Records below:
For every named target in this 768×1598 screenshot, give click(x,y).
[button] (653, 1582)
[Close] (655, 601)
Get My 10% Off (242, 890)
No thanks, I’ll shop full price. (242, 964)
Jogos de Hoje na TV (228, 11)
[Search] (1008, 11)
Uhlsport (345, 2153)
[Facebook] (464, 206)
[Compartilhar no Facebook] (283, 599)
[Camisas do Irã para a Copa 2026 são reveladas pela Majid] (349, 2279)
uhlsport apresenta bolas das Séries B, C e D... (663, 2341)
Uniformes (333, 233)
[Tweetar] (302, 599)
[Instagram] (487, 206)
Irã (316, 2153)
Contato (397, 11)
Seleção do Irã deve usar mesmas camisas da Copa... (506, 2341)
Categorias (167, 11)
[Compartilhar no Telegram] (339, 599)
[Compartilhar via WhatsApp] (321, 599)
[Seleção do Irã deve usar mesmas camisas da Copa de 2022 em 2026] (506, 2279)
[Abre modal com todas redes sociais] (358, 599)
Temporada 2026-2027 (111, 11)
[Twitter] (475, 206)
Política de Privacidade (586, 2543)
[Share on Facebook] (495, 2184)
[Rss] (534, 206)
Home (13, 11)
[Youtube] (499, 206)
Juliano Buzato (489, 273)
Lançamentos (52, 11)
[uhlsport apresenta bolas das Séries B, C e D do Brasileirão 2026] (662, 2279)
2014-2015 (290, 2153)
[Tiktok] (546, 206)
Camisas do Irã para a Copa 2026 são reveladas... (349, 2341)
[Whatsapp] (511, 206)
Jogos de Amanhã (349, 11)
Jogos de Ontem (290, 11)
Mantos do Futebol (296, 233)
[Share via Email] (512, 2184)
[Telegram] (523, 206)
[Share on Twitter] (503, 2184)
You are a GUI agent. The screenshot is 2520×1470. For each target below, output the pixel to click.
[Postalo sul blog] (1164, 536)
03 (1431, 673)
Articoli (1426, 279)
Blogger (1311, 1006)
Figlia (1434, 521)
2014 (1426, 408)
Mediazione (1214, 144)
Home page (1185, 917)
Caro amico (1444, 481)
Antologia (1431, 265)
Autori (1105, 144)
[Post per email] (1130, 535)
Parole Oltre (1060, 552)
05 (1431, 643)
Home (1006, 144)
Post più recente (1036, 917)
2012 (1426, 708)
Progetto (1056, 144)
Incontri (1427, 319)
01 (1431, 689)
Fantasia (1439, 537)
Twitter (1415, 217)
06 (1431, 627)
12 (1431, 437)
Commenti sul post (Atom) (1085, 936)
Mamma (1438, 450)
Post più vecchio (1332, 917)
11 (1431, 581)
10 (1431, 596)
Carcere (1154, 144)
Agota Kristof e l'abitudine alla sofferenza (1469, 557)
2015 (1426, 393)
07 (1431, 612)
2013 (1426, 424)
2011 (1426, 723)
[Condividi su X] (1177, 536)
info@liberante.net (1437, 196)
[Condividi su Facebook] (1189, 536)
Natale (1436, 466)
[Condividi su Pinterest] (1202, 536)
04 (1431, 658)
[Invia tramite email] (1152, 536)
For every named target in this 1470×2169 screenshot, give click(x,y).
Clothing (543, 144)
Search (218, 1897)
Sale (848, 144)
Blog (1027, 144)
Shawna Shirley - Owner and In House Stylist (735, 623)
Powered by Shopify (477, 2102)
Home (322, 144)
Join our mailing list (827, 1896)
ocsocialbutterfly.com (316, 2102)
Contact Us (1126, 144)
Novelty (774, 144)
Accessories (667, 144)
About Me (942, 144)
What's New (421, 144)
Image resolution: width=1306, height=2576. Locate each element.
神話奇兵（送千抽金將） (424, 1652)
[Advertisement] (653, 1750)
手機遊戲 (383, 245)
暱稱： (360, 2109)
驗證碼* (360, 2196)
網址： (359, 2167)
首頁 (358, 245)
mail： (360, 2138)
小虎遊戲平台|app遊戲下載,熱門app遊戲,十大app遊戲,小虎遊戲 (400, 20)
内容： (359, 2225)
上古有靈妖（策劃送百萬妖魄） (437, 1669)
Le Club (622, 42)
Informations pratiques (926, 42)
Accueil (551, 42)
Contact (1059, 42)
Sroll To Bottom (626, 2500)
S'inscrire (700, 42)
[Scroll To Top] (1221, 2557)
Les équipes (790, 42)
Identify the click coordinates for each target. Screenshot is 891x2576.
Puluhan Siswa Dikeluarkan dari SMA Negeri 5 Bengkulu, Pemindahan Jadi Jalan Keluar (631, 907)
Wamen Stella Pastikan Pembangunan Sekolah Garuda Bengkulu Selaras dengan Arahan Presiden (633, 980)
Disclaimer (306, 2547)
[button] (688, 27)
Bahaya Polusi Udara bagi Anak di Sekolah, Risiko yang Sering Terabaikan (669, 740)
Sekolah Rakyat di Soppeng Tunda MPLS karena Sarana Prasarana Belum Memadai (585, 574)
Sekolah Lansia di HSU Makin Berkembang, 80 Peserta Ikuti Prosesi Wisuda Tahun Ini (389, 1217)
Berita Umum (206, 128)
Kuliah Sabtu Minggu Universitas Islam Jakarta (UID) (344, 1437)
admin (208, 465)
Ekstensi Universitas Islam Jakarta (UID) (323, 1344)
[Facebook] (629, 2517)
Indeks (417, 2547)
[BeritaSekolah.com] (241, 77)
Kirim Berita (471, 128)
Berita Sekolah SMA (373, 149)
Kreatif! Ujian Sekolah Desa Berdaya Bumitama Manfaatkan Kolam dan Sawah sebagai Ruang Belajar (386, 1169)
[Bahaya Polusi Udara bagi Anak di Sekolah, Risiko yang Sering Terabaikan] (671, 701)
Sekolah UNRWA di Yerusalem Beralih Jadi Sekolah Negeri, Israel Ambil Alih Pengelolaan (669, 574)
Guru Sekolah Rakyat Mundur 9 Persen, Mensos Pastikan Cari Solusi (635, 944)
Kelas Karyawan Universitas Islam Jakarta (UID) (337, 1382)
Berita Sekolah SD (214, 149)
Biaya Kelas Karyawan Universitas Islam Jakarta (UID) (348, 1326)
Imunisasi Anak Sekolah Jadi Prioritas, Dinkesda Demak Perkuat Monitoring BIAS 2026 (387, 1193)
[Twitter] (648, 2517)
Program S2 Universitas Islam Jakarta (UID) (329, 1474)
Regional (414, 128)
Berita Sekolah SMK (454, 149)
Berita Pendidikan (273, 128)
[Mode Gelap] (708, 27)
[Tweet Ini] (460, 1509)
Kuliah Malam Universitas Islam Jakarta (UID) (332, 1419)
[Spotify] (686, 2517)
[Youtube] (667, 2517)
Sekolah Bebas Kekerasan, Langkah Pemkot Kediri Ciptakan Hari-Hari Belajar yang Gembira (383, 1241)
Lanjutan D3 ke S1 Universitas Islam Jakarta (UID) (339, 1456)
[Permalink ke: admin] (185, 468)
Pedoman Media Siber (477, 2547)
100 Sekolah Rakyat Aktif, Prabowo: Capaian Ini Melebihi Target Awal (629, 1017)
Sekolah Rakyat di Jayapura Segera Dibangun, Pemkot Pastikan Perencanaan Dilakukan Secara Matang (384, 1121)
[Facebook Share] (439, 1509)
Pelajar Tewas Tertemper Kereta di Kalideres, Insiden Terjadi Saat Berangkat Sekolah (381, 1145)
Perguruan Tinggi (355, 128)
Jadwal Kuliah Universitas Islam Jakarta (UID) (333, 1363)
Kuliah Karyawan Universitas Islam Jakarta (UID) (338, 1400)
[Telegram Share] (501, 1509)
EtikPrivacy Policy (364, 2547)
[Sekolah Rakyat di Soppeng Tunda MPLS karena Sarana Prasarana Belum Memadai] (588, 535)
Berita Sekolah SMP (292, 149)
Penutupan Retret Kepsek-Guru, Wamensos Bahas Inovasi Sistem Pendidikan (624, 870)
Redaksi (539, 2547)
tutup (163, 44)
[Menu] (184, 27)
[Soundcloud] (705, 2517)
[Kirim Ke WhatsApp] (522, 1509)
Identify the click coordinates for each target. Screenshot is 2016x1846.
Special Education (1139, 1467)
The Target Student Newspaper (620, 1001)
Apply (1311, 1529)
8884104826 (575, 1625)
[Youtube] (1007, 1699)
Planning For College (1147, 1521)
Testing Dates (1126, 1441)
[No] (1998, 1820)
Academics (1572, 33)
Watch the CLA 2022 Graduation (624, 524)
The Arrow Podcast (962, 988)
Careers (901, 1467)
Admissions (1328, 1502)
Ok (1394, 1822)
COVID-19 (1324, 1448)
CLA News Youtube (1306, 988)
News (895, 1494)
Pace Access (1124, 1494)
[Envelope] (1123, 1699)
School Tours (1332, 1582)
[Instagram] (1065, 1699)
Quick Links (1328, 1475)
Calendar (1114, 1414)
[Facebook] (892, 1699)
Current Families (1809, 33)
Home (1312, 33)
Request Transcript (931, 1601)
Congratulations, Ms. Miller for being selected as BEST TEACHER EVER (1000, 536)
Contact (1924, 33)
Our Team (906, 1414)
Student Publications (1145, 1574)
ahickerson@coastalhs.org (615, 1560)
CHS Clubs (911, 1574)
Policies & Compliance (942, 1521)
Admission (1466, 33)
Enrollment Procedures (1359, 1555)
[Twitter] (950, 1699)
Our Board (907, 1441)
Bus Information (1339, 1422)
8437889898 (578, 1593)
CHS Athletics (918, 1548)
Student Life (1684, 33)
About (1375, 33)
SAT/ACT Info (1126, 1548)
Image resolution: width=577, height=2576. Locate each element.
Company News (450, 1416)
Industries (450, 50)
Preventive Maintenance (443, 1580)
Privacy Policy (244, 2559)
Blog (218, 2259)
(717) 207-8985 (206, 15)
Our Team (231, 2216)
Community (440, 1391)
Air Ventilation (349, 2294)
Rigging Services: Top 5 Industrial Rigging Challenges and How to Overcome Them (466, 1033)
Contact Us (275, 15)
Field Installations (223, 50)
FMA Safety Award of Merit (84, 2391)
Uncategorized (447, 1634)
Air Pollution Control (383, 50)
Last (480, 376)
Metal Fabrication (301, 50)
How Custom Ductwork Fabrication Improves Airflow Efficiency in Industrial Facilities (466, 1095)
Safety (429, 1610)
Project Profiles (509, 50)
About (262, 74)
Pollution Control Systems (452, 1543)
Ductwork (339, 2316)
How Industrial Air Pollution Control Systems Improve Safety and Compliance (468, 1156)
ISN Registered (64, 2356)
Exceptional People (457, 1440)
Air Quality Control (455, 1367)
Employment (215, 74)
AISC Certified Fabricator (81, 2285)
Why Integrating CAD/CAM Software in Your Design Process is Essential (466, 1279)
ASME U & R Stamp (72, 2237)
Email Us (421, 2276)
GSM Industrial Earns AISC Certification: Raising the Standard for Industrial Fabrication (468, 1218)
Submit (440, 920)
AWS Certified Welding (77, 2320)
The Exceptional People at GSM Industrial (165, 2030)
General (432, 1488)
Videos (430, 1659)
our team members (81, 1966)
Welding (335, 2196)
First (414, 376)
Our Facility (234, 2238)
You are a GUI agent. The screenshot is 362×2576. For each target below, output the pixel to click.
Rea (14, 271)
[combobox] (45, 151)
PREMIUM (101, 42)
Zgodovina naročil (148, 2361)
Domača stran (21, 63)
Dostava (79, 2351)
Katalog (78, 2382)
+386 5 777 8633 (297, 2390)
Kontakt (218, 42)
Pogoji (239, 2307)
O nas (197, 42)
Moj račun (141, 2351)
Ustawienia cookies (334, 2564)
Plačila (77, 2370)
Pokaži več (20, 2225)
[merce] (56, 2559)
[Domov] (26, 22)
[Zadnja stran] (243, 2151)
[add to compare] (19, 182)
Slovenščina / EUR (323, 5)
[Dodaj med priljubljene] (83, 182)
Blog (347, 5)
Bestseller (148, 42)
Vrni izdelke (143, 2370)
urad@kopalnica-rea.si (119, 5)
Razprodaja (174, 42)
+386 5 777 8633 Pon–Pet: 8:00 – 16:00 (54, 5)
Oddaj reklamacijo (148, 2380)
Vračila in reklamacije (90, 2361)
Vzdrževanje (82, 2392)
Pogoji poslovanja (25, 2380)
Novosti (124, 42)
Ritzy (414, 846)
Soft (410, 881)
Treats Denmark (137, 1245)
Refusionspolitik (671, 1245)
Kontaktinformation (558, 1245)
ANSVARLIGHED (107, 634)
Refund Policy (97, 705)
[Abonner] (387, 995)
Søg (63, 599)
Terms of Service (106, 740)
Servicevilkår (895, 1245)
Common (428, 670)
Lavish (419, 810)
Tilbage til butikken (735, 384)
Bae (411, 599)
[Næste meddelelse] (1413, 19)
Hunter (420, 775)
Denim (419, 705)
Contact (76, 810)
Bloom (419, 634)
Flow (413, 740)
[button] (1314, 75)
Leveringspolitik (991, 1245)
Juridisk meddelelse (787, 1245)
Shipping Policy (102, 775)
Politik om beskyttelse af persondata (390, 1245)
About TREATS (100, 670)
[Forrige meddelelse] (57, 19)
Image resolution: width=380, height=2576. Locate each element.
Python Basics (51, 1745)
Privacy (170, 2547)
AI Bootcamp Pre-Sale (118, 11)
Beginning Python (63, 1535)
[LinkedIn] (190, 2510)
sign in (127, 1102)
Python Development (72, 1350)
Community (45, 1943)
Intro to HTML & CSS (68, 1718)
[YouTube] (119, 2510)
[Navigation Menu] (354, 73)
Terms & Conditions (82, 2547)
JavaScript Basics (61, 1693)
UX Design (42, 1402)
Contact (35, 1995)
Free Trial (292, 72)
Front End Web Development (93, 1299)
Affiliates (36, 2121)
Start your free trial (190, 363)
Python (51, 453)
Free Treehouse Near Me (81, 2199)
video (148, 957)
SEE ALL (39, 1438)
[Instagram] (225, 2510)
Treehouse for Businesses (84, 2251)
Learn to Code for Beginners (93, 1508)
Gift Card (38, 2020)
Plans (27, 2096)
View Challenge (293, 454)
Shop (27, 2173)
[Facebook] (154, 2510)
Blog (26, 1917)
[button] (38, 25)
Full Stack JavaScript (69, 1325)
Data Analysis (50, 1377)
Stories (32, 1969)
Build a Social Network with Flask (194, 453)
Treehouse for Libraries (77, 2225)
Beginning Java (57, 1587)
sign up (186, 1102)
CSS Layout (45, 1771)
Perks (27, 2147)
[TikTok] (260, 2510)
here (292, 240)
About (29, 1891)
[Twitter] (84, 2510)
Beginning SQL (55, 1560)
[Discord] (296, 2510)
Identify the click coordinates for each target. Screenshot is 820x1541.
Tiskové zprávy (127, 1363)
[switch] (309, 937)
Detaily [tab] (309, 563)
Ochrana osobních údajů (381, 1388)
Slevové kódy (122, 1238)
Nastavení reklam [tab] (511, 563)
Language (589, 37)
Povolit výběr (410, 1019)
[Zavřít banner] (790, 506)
End of Records.
• Work task
From the entries above, extract only the lines running from the one containing "EtikPrivacy Policy (364, 2547)" through the one containing "Student Publications (1145, 1574)", inclusive.

• Written response
EtikPrivacy Policy (364, 2547)
[Sekolah Rakyat di Soppeng Tunda MPLS karena Sarana Prasarana Belum Memadai] (588, 535)
Berita Sekolah SMP (292, 149)
Penutupan Retret Kepsek-Guru, Wamensos Bahas Inovasi Sistem Pendidikan (624, 870)
Redaksi (539, 2547)
tutup (163, 44)
[Menu] (184, 27)
[Soundcloud] (705, 2517)
[Kirim Ke WhatsApp] (522, 1509)
Identify the click coordinates for each target. Screenshot is 2016x1846.
Special Education (1139, 1467)
The Target Student Newspaper (620, 1001)
Apply (1311, 1529)
8884104826 (575, 1625)
[Youtube] (1007, 1699)
Planning For College (1147, 1521)
Testing Dates (1126, 1441)
[No] (1998, 1820)
Academics (1572, 33)
Watch the CLA 2022 Graduation (624, 524)
The Arrow Podcast (962, 988)
Careers (901, 1467)
Admissions (1328, 1502)
Ok (1394, 1822)
COVID-19 (1324, 1448)
CLA News Youtube (1306, 988)
News (895, 1494)
Pace Access (1124, 1494)
[Envelope] (1123, 1699)
School Tours (1332, 1582)
[Instagram] (1065, 1699)
Quick Links (1328, 1475)
Calendar (1114, 1414)
[Facebook] (892, 1699)
Current Families (1809, 33)
Home (1312, 33)
Request Transcript (931, 1601)
Congratulations, Ms. Miller for being selected as BEST TEACHER EVER (1000, 536)
Contact (1924, 33)
Our Team (906, 1414)
Student Publications (1145, 1574)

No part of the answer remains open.